It is highly interesting to see the views and counter-views on the impact of low rates on the DCF industry. I think both miss the subtle point here. All these DCFs and PVs and pretty much everything else depends on an assumption of properly functioning lending and borrowing market. The question is: if negative rate does persist for long, will that assumption break down or adapt?
Speaking of rates, the FOMC minutes released this week were very informative. It was a much more ambivalent FOMC than we have seen earlier. It appears the September "Hold" decision was a close call. So it is safe to assume it will be so in November and December (if there is no hike in November) as well.
On the major points that drives the "data-dependent" FOMC, it seems the consensus is on the labor markets. Since the last meetings, we have had more or less similar or slightly improved wage data. However, this week's job opening (JOLTS) was a bit disappointing. On economic growth expectation, retails sales data from Friday was more or less on the mark, matching street expectation, and capital goods has shown improvement from earlier as well. Even the much-discussed negative influence of foreign GDP has subsided. Eurozone forecasts edged up to 1.3% from 1.2%, and UK forecasts from 0.50% to 0.70% (since the September FOMC).
Surprisingly, however, on both of these parameters, the Fed's own measure is going the other way. The Labor Market Condition Index and the Atlanta Fed's GDP nowcasting have both nose-dived in recent readings.
On the inflation front, both the CPI and PCE have edged up since. The CPI is still suffering from an energy prices drag. Given the recent moves in oil prices, this should have a positive impact on data before the next meeting.
Overall, I expect the data to be neutral for both employment and growth and marginally hawkish for inflation for the November meeting. The possibility of a November hike is still lower. Partly, that will be a surprise for the markets - which currently prices in a 17% chance of a hike at November FOMC and a 64% at the December meeting. As I discussed before, Fed has never hiked before without a substantial chance priced in by the markets.
That said, one particular line of arguments stands out from the released minutes:
A few participants referred to historical episodes when the unemployment rate appeared to have fallen well below its estimated longer-run normal level. They observed that monetary tightening in those episodes typically had been followed by recession and a large increase in the unemployment rate.
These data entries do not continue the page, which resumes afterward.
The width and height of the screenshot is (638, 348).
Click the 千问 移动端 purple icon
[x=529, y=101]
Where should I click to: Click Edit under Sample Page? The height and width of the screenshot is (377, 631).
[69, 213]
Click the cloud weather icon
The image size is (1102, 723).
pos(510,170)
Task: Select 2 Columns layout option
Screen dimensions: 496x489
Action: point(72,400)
Several participants viewed this historical experience as relevant for the Committee's current decisionmaking and saw it as providing evidence that waiting too long to resume the process of policy firming could pose risks to the economic expansion, or noted that a significant increase in unemployment would have disproportionate effects on low-skilled workers and minority groups.
There were only two major hike cycles not followed by a rise in unemployment in recent history. One was following the early '80s recession, and the other following the early '90s recession.
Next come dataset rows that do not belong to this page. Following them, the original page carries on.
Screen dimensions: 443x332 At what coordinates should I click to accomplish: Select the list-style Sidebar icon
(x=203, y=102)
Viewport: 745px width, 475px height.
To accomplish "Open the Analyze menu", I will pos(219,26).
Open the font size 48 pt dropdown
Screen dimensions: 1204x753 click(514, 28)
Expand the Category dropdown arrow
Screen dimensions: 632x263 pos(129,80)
This points towards a strong commitment of the FOMC towards a gradual rate hike, even if the initial hike has to be brought forward in time. It will be very surprising if we do not have another hike by the end of the year. But this, along with the now lower long-term equilibrium rates also means it will NOT be particularly threatening to US equities or rates in general (both slopes and levels). Fade the move if any respond violently to FOMC one way or the other.. Both equities and rates should depend less on FOMC and more on intrinsic and unexpected events.
Talking of unexpected events, one is, of course, the US presidential election. The general expectation is of a sell-off if Mr. Trump wins. Although I fail to see a rally even if it is Mrs. Clinton. And, of course, market expectation can be wrong. In 2012, it was widely expected that an Obama win will be bad for equities, and indeed, there was minor sell-off leading up to Election Day. However, the results marked the start of a long stretch of bull run.
October was also a historic moment for the Reserve bank of India. It saw a new governor (following the exit of Raghuram Rajan) and its first ever Monetary Policy Committee decision. And it was a decision quite difficult to understand - an (mostly) unexpected 25 bps cut. The RBI revised GDP higher and both real rate and inflation lower. A lower real rate expectation usually means a lower potential GDP. That means a higher GDP will lead to potential overheating. A lower inflation rate is not consistent with this, unless the RBI is expecting substantial imported disinflation.
India's decreasing credit growth is a worry, but it is not clear that higher rates are the culprit here. The decline is driven mostly by the industrial sector - which presumably has more on its plate than to worry about higher rates. And in any case, the pass-through of RBI rate cuts by the banking sector has not been exemplary in recent time, which has been mired in its own significant bad loan problems. It was appeasing to the markets (and politics, perhaps), but hard to imagine how much, if at all, it will help the economy forward.